▶ [PROMPT]:
Beginning with the line that contains "You are a computer-use agent.", write out each remaining line of the records below exactly. Do not copy any picture.

▶ [DATA EXTRACT]:
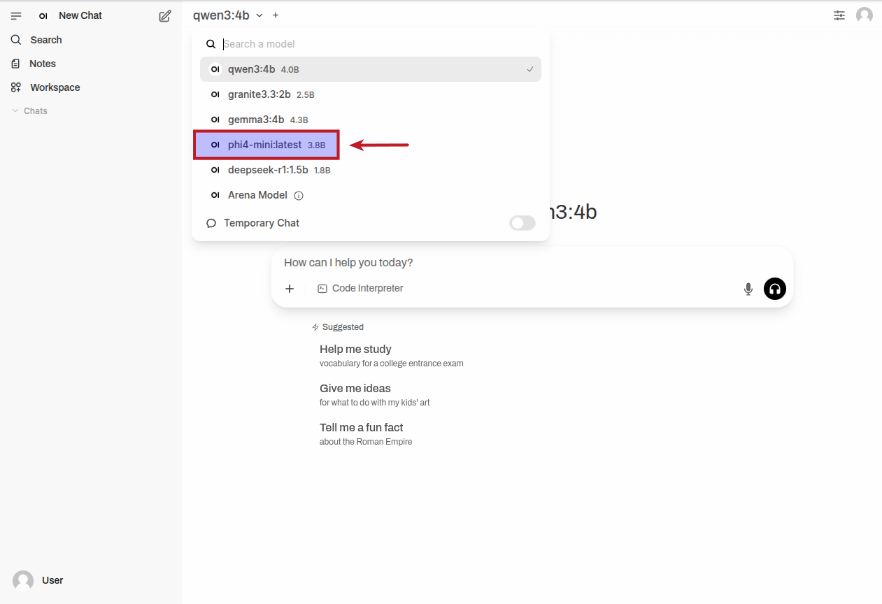This screenshot has width=882, height=604.
Task: Click the Arena Model info icon
Action: click(298, 196)
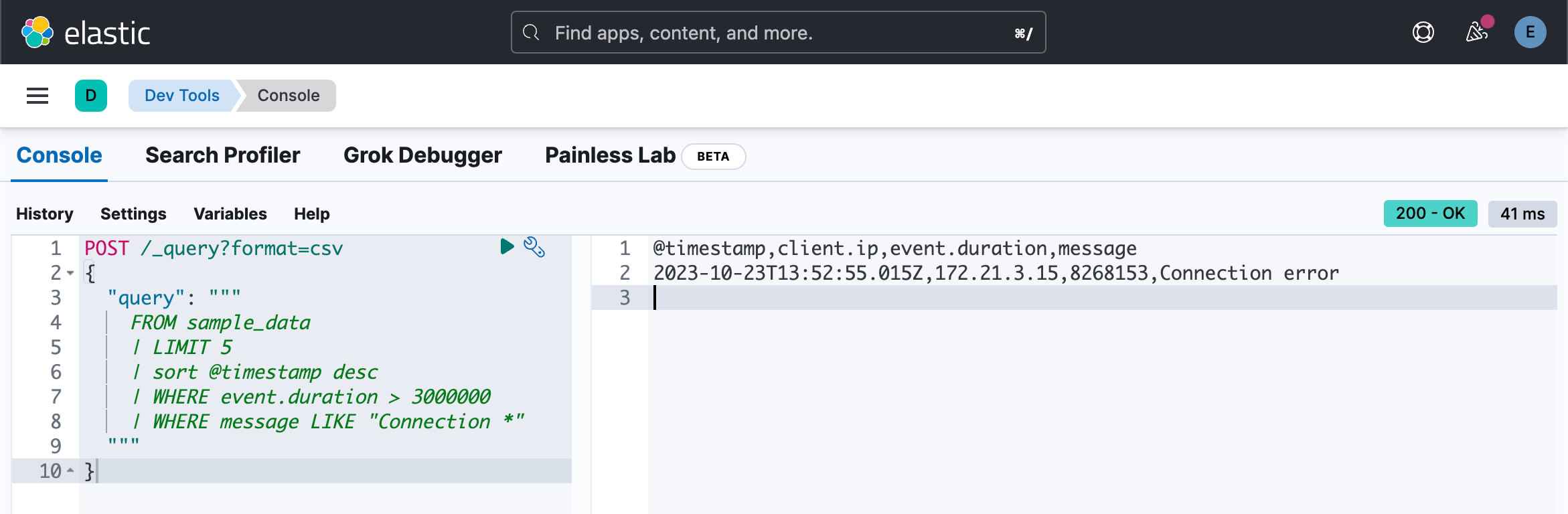Screen dimensions: 1568x514
Task: Open the user avatar E menu
Action: pos(1530,32)
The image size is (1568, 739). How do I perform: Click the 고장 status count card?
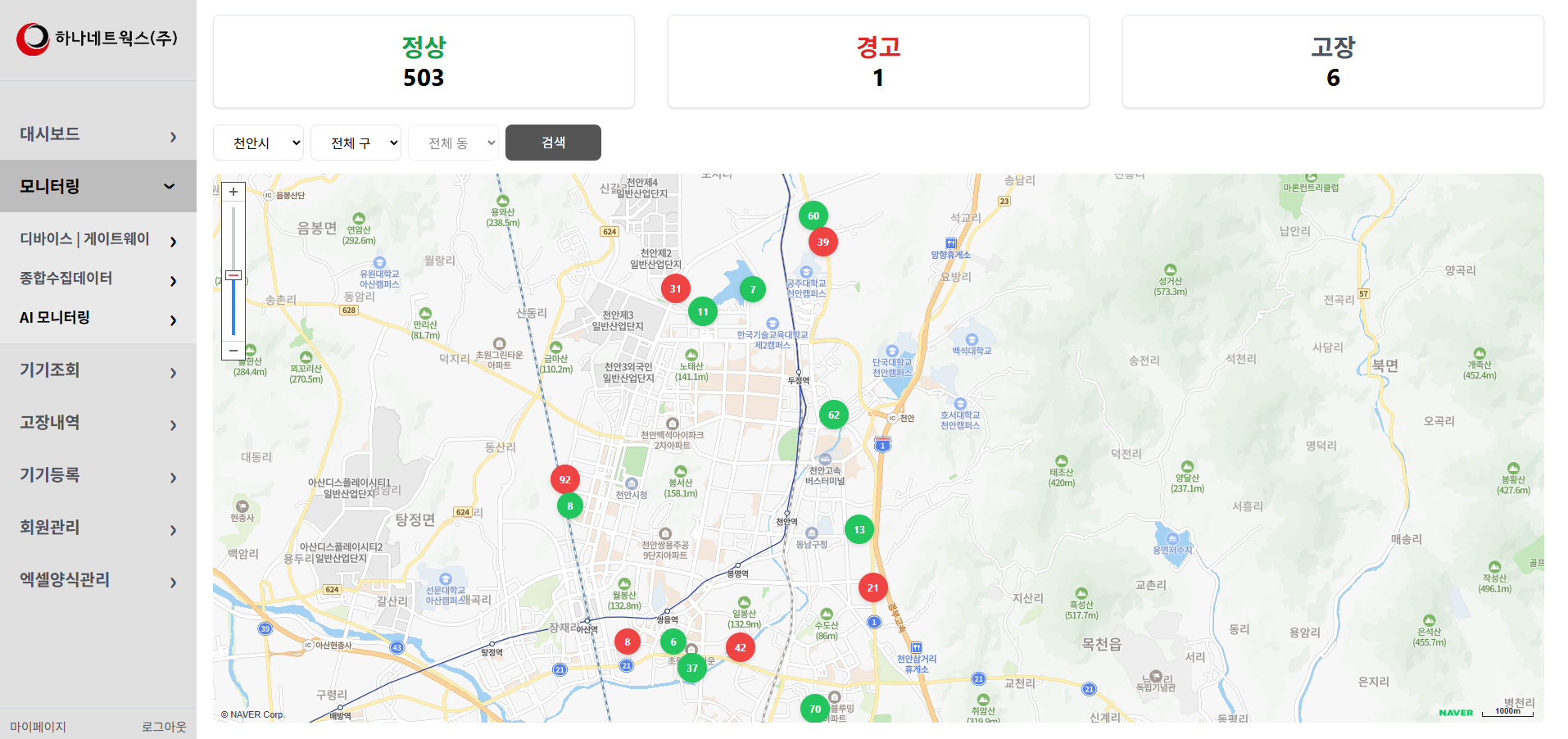1332,61
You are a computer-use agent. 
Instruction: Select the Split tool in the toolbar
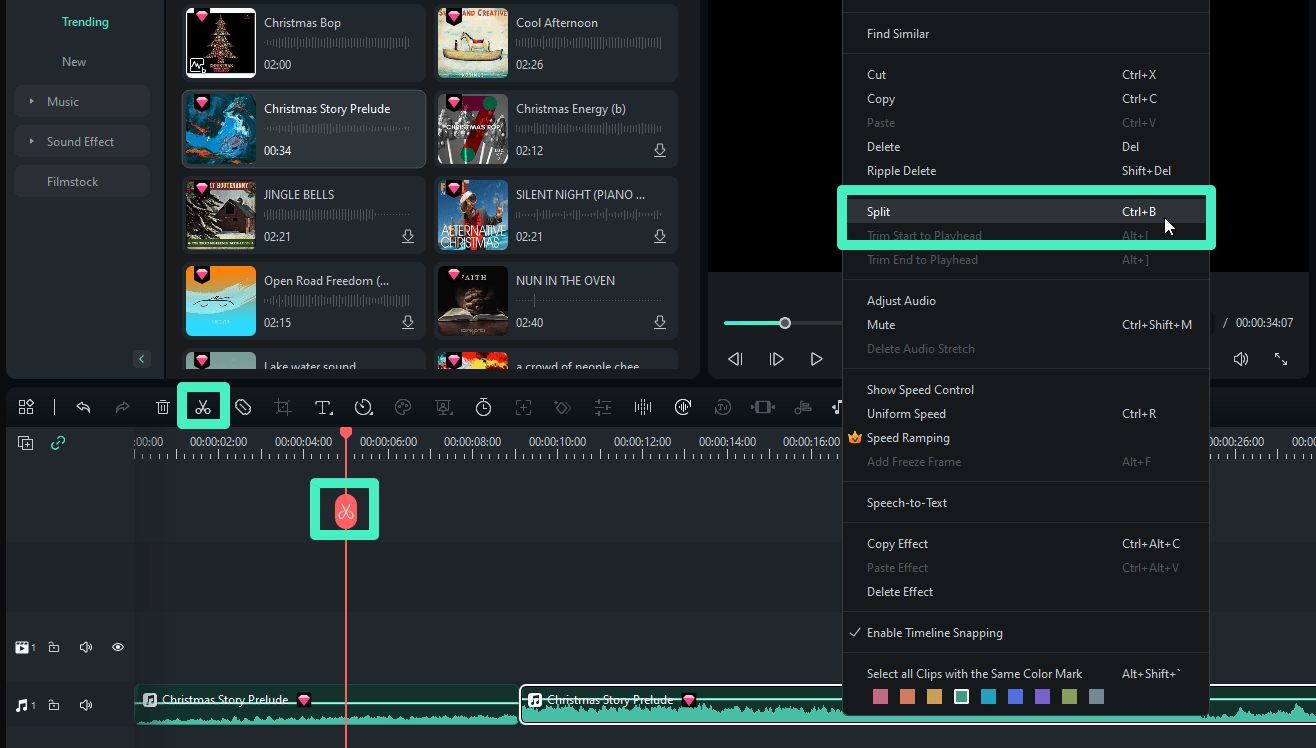pyautogui.click(x=203, y=407)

▶ [SOLUTION TO THIS EXERCISE]:
You are a computer-use agent. 
Instruction: Select the Split tool in the toolbar
pyautogui.click(x=203, y=407)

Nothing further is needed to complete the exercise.